In order to fill the role of tech lead, you must have deep technical skills, but that doesn’t necessarily mean having all the answers. Again, this could mean that you have some specialized area of knowledge that you become a point person for on your team, or that you simply have superior programming chops. But being a great developer is essential for this role.
That said, choosing a tech lead isn’t just a matter of figuring out who the best programmer on the team is and hanging a fancy title on them. A tech lead also needs the people skills that are important for the management track. A skilled programmer, for instance, may be tempted to just yank tricky problems away from other team members and solve them alone – but that’s a recipe for burnout, and doesn’t help your team grow. As a tech lead, you need to have the patience and communication skills necessary to mentor other team members and try to get them on your level as you review their code.
Those communication skills will come in handy in all the other aspects of the job as well: dealing with management’s concerns and translating them into terms your teammates can understand, for instance, or talking to tech leads on other teams and coming up with a common alliance on shared issues, rather than devolving into arguing or finger-pointing.
What are the challenges to the tech lead role?
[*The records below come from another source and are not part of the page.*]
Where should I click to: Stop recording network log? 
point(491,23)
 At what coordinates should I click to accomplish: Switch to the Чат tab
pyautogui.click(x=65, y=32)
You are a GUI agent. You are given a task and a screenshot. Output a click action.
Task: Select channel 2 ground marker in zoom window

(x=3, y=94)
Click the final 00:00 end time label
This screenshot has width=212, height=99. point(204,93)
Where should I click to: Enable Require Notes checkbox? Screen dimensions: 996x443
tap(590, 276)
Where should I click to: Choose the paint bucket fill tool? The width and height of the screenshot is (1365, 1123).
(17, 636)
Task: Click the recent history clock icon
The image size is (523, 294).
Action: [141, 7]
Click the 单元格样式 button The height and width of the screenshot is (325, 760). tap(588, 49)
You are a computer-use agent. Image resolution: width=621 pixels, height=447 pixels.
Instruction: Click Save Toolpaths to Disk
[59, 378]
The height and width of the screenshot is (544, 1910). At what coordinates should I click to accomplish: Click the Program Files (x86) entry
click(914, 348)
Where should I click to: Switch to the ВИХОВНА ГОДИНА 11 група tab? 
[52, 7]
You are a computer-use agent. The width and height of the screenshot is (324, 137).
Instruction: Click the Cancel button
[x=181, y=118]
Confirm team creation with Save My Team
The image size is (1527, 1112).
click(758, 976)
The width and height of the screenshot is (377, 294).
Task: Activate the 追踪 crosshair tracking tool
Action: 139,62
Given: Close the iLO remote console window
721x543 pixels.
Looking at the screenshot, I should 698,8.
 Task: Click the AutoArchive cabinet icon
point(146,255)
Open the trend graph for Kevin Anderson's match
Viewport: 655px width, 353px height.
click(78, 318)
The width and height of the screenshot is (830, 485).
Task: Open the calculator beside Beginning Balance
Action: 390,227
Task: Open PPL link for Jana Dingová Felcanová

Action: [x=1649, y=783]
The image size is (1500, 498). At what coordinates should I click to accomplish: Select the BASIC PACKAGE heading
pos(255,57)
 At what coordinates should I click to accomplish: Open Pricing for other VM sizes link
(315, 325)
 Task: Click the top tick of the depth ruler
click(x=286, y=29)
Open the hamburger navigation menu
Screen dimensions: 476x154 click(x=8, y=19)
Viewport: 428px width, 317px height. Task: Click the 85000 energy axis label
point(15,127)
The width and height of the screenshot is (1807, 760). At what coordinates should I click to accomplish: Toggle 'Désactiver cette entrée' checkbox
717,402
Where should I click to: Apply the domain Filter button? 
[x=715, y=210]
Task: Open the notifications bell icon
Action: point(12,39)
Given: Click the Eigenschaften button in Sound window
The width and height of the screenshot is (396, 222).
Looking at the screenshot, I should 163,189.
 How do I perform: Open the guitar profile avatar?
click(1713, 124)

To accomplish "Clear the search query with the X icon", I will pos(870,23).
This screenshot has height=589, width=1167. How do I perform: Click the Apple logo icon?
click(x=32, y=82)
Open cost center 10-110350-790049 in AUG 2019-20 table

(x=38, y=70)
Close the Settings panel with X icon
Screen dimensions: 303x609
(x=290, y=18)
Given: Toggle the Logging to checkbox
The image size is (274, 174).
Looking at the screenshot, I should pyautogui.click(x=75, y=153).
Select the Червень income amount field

Developers becoming tech leads may find the increased burden of communication requirements and people management responsibilities to be their heaviest lift. As such, you should think carefully about how you’d feel about spending much of your day in that realm before taking on the role. Keep in mind that the more time spent on tasks associated with being a tech lead means less time spent writing code – and if coding is your real passion, then you might want to think twice.
Tech leads in most organizations are considered a role assigned to a developer, rather than a job title in and of itself. The unfortunate consequence of this is that the role is often not accompanied by an increase in pay, especially in larger or more bureaucratic organizations where pay is banded based on official job titles and managers have little leeway to offer raises. (See this Stack Exchange thread from a developer who found themselves in this predicament for a lively discussion on the subject.) If you’re worrying about taking on extra responsibility without a corresponding increase in compensation, your worries might be well founded.
How can I become a tech lead?
The tech lead role can be a valuable experience for developers who are considering exploring the management track. Because it is often a relatively informal designation, one generally does not apply to become a tech lead in some formal way. Rather, if you’re interested, discuss the possibility with your manager. Be ready to showcase some ways that you’ve already served as a leader or specialist among your peers, and to discuss the parameters of your new role to avoid the potential for burnout.
If nothing else, a tech lead designation can be a feather in your cap when you’re angling for a true promotion, either internally at your current employer or when sending your resume out to other organizations.
Conversely, if you decide management and people skills maybe aren’t for you, transitioning out of the role is much less of a big deal than looking to get “demoted” back to a developer from lead engineer or engineering manager. But for many, serving as a tech lead can be rewarding in and of itself and also the start of a journey to bigger and better things.